A day after the last Maytag washing machine rolled off the production line in Newton, Iowa, in October, John Edwards, the Democratic presidential hopeful, was introduced at a campaign event in nearby Des Moines by one of the factory's former workers.
Doug Bishop recalled taking his young son to meet Mr Edwards at a
campaign rally in 2004, when the former senator was
running for vice-president. "I'm going to keep fighting for your daddy's job," Mr Edwards told the boy, after hearing about the threat facing the Maytag plant. "I promise you that."
It was a fight Mr Edwards was never likely to win. Maytag, facing pressure from low-cost foreign competition, was sold last year to Whirlpool, its US rival, and Newton was among the list of plants to close in the resulting consolidation. Maytag was
founded in the town 114 years ago and was its biggest employer, with a 3,000-strong workforce out of a population of 16,000 until recent cuts.
As presidential candidates
converge on Iowa ahead of the state's crucial first-in-the-nation nominating contest in January, Newton has found itself at the heart of an intensifying debate over US trade policy. Democratic candidates have
seized on the Maytag closure as evidence that international trade has become
rigged in favour of global corporations, the Wall Street elite and China, at the expense of middle-class Americans.
"The statistics today say our economy is growing, that the economic tide is rising," said Mr Edwards at the Des Moines event. "But if you look around, the only thing rising with it are the yachts."

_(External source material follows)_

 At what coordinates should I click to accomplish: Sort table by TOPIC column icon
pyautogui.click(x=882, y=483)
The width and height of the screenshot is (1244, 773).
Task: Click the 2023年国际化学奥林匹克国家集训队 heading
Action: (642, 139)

There is a problem, however, with using Newton as a political prop. Visit the town and it becomes clear that its population is unwilling to accept the role of victim. Instead, Newton is aiming to become a case study in US economic
resilience.
Less than a month after Maytag closed, the company's former headquarters and call centre have already been occupied by new
tenants and there have been at least 60 expressions of interest in the manufacturing facilities, according to Chaz Allen, mayor of Newton.
Mr Allen says the town is also close to
clinching a deal with TPI Composites, a Rhode Island-based wind turbine manufacturer, to build a plant that would create up to 700 jobs. "Losing Maytag was like the death of a parent," says the mayor. "It's traumatic but you have to move on."
Newton had been seeking to diversify its economy for several years as it became clear that Maytag's future was shaky. A $70m speedway track was built to expand the hospitality industry, and incentives were provided to attract new businesses and encourage local
entrepreneurship. Nearly 300 jobs have been created over the past year and Mr Allen predicts that all 3,000 of those lost at Maytag will be replaced by 2010.
"We were smart enough to start reinventing Newton long before
Doomsday,'' says Nancy Watt, owner of Uncle Nancy's, a popular downtown coffee shop, adding that the town had become unhealthily dependent on its most significant employer. "There were opportunities lost because Maytag didn't want to share the workforce," she says.
While competition from China and elsewhere played a part in Maytag's
demise, Mr Allen says local anger has focused on
alleged mismanagement rather than globalisation.
At least one promising new
venture is already rising from Maytag's ashes. About 50 of the company's former engineers have created their own research and development business, called Springboard, ensuring that some of Newton's most skilled residents will remain in the town.
But not all will adapt to life after Maytag as easily as its former engineers. Unemployment in the Newton area has climbed from 3.1 per cent in 2001 to 5.6 per cent - above both the state and national average - and most remaining jobs offer lower wages and benefits than those paid by Maytag.
"The mayor has to project optimism," says Craig Wade, a 57-year-old lifelong Newton resident,
sipping, coffee in Uncle Nancy's cafe. "But it has to hurt when a town of this size loses so many high-paying jobs."
Ms Watt
concedes business has been slow at the coffee shop this year as laid-off workers cut spending, but she insists that Newton will emerge stronger in the long run. "This town is going to survive," she says. "It's going to do just fine."